● 本文:
バイオテクノロジーってなに?

バイオテクノロジーと聞くと遠い存在のように感じられる人もいるかもしれませんが、簡単に言いますと “生物の力(バイオ)と科学技術を組み合わせて生活を楽にする物(テクノロジー)を作り出す技術” と言う事です。

洗濯用洗剤はバイオテクノロジーの技術のひとつ

おそらく一番身近なバイオテクノロジーとは、洗濯用洗剤に入っている酵素です。
もし、生物から酵素を抽出・精製した場合、今のように気軽に使えるような価格にはなりません。これは、微生物に洗濯用酵素の遺伝子を組み込み、酵素を大量に生産させることで安価で安定的に酵素を獲得出来る技術が開発されたからです。さらに、酵素生産に使われる微生物も遺伝子改変技術を用いてより生産力を高めています。

この様に微生物に遺伝子を組み込む事や微生物の遺伝子を容易に改変する技術が確立したことで、バイオテクノロジーはより身近に、便利な生活を支える欠かせない技術になりました。

● 課題の内容:
**a.** 本文について、次の問いに答えてください。
(i) 一番身近なバイオテクノロジーは何か。
(ii) 生物から酵素を抽出・精製した場合、どうなるとされているか。
(iii) 酵素生産に使われる微生物は、何を用いて生産力を高めているか。
**b.** 本文から「酵素」という語を含む文をすべて書き出してください。
**c.** 本文の「おそらく一番身近なバイオテクノロジーとは、洗濯用洗剤に入っている酵素です。」を英語に訳してください。

● データ抜粋:
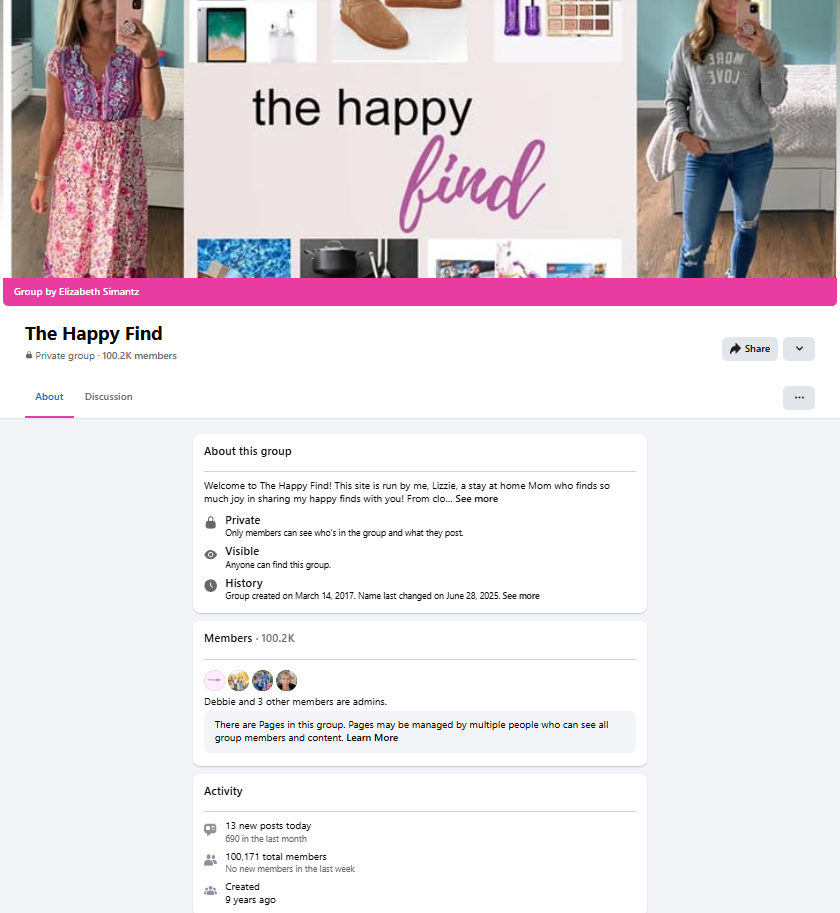The width and height of the screenshot is (840, 913).
Task: Click the small lock next to Private group
Action: point(29,355)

● 解答:
**a.**
(i) 洗濯用洗剤に入っている酵素
(ii) 今のように気軽に使えるような価格にはならない
(iii) 遺伝子改変技術

**b.**
おそらく一番身近なバイオテクノロジーとは、洗濯用洗剤に入っている酵素です。
もし、生物から酵素を抽出・精製した場合、今のように気軽に使えるような価格にはなりません。
これは、微生物に洗濯用酵素の遺伝子を組み込み、酵素を大量に生産させることで安価で安定的に酵素を獲得出来る技術が開発されたからです。
さらに、酵素生産に使われる微生物も遺伝子改変技術を用いてより生産力を高めています。

**c.** Perhaps the most familiar form of biotechnology is the enzymes contained in laundry detergent.